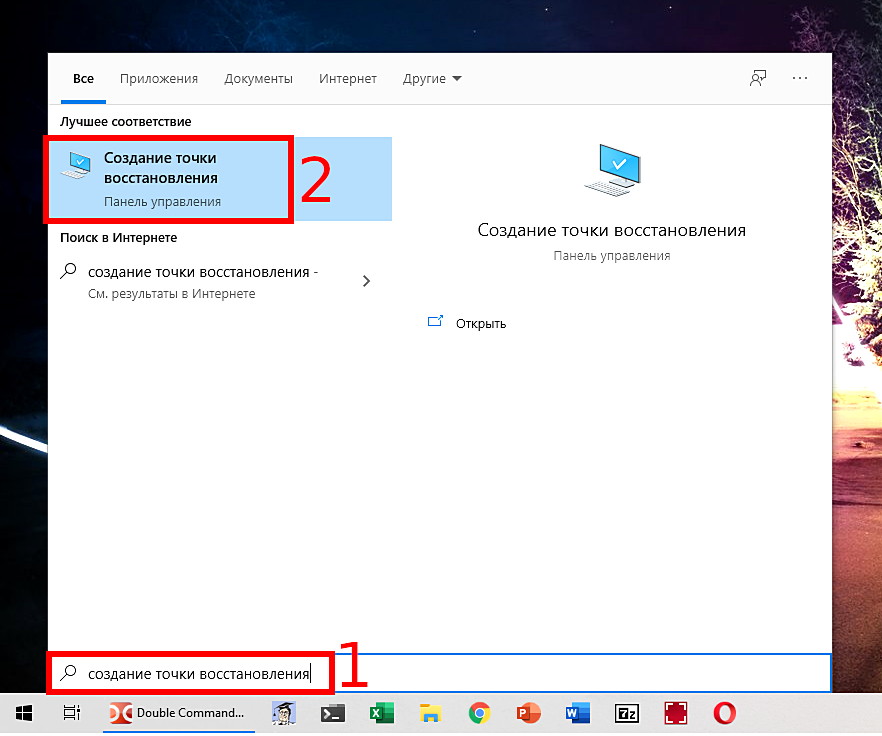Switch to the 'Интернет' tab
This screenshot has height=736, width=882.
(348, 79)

---

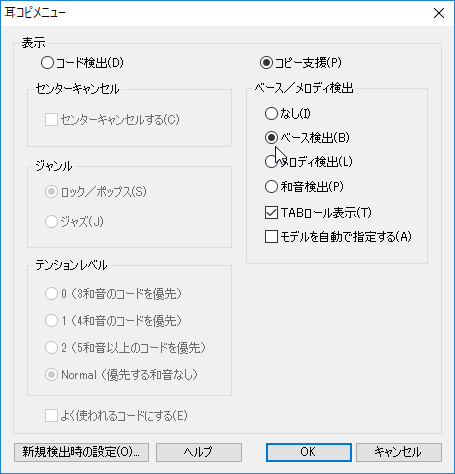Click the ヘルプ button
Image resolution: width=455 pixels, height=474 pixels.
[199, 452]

---

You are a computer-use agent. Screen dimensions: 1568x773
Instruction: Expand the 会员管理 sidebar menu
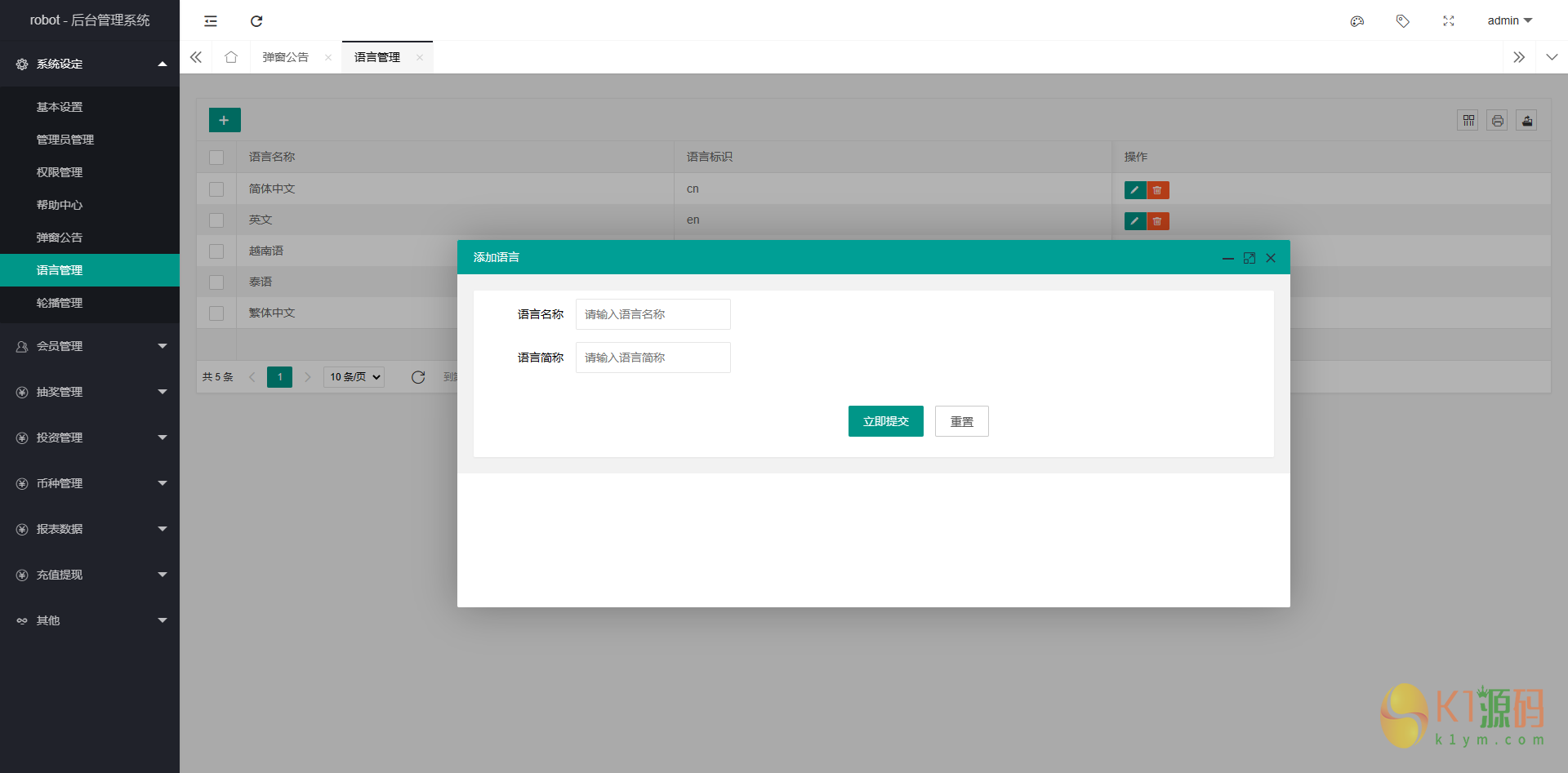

Task to complete:
For the listing above, print only the lines starting at the line containing "You are a computer-use" and ending at the line containing "Instruction: Expand the 会员管理 sidebar menu", exactly, both included.

Expected answer:
You are a computer-use agent. Screen dimensions: 1568x773
Instruction: Expand the 会员管理 sidebar menu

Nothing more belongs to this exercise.